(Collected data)
▬▬▬▬▬▬▬▬▬▬

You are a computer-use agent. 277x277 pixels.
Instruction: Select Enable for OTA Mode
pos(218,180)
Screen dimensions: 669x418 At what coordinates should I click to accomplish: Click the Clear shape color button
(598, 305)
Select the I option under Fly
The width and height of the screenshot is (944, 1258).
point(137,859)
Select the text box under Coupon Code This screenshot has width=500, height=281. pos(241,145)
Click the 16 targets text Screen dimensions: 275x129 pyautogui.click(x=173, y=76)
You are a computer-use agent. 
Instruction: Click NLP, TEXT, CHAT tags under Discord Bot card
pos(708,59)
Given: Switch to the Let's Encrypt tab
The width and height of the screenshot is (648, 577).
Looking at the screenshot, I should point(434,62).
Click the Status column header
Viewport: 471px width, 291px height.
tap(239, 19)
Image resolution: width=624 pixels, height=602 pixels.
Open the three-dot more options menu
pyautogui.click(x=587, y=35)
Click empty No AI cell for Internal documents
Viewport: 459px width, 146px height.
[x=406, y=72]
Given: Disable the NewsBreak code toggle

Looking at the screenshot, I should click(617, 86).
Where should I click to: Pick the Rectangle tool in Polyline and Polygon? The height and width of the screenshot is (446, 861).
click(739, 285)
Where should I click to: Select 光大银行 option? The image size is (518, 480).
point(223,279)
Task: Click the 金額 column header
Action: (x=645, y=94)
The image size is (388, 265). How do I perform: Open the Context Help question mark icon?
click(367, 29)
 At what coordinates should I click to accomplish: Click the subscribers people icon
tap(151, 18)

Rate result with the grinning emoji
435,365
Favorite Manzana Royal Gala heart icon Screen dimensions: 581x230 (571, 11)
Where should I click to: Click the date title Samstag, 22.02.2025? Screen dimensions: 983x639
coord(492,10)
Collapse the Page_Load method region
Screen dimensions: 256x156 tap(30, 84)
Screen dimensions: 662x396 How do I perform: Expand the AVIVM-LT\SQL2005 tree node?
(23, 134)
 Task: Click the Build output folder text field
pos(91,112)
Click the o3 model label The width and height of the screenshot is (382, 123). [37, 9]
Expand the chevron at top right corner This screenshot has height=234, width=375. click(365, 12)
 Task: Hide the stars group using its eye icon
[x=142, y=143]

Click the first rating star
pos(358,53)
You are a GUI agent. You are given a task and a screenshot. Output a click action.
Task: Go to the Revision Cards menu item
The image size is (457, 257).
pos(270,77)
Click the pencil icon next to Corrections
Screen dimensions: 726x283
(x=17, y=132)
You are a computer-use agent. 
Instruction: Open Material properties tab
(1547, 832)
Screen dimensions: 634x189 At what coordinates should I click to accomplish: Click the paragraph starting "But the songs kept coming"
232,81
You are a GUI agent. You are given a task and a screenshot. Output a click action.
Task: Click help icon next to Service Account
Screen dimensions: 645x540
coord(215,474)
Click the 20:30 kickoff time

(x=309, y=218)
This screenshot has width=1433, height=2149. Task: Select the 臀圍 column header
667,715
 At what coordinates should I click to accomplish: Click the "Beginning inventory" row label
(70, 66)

▬▬▬▬▬▬▬▬▬▬

• **WHAT TO PRODUCE**
From the line holding "This screenshot has width=1433, height=2149." down to the last line of the records above, restate each line exactly as written.

• **TASK RESULT**
This screenshot has width=1433, height=2149. Task: Select the 臀圍 column header
667,715
 At what coordinates should I click to accomplish: Click the "Beginning inventory" row label
(70, 66)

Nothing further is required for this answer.